= Required work =
Update the stretch of the lipid metabolism page from "Several methods assess" through "high (>400 mg/dL).", replacing "clinical management" with "patient care".

= Document section =
Lipid Metabolism

LDL Particle Size

Let’s look at the LDL particle size, testing methods, and how LDL differs from Lp(a) in clinical management.
Below, you will find practical insights into cholesterol-related health risks and management

1. LDL Particle Size
LDL particles vary in size and density, which impacts their cardiovascular risk:

  • Types:
    • Large, Buoyant LDL (Pattern A): Good! Larger particles (~25-28 nm) with lower density are less likely to penetrate arterial walls. These are considered less atherogenic (lower risk for atherosclerosis).
    • Small, Dense LDL (Pattern B): Bad! Smaller particles (~18-22 nm) with higher density are more prone to oxidation and penetration of the arterial wall. These are more atherogenic, increasing the risk of coronary artery disease, especially in metabolic syndrome or diabetes.
  • Why It Matters: Small, dense LDL particles are associated with a 3-7 times higher risk of heart disease, even if total LDL cholesterol levels are normal. Their higher apolipoprotein B-100 (ApoB-100) content relative to cholesterol makes them more harmful.
  • Factors Influencing Size: Genetics, high triglyceride levels, insulin resistance, and poor diet (e.g., high refined carbs) promote small, dense LDL. Exercise, weight loss, and low-carb diets can shift LDL toward larger, less risky particles.
  • Takeaway: LDL particle size matters as much as total LDL cholesterol.
    Small, dense LDL is a hidden risk, detectable through advanced testing.

2. Testing Methods for LDL

Several methods assess LDL and its associated risks, providing actionable data for clinical management:

  • Standard Lipid Panel:
    • Measures LDL cholesterol (LDL-C), typically calculated using the Friedewald equation: LDL-C = Total Cholesterol – HDL-C – (Triglycerides/5). Direct LDL-C measurement is used if triglycerides are high (>400 mg/dL).

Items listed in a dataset
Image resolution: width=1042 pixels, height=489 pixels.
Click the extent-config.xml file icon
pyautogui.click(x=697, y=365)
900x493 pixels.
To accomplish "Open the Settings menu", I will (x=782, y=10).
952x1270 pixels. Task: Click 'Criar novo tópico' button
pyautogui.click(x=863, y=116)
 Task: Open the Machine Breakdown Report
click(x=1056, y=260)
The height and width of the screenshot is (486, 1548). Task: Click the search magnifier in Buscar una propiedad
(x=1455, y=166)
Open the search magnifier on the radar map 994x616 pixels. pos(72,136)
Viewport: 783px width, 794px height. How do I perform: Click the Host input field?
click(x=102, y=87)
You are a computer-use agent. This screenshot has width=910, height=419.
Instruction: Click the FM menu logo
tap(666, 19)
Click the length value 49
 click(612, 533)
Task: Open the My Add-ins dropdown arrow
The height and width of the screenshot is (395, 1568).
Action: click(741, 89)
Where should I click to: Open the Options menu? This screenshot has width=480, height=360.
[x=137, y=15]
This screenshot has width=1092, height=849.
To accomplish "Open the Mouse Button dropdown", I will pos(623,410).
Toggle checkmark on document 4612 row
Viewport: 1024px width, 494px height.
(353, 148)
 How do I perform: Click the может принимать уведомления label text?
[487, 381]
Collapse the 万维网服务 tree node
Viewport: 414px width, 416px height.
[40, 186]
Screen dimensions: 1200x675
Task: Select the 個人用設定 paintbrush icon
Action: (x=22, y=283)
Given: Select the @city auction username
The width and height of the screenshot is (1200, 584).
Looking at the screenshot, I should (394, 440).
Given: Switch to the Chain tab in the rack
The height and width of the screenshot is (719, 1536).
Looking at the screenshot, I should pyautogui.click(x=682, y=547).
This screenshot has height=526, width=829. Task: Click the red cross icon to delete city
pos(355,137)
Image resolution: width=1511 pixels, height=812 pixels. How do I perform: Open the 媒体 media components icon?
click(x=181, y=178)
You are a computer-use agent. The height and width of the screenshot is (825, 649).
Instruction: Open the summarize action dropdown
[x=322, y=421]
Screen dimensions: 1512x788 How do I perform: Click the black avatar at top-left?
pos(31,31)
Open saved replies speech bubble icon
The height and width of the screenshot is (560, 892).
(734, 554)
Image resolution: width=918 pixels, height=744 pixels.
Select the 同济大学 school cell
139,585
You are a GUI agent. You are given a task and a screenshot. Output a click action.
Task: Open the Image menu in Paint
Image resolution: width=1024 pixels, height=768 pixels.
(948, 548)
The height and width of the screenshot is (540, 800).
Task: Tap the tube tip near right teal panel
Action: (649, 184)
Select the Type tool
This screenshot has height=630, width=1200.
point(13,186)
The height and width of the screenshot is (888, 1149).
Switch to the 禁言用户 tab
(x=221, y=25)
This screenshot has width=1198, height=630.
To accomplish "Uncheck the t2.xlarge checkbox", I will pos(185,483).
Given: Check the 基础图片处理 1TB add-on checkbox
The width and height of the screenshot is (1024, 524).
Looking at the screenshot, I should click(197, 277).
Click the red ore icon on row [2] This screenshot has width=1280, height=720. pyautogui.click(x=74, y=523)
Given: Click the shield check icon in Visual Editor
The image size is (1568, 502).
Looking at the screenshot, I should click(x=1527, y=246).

= Answer to the exercise =
Several methods assess LDL and its associated risks, providing actionable data for patient care:

  • Standard Lipid Panel:
    • Measures LDL cholesterol (LDL-C), typically calculated using the Friedewald equation: LDL-C = Total Cholesterol – HDL-C – (Triglycerides/5). Direct LDL-C measurement is used if triglycerides are high (>400 mg/dL).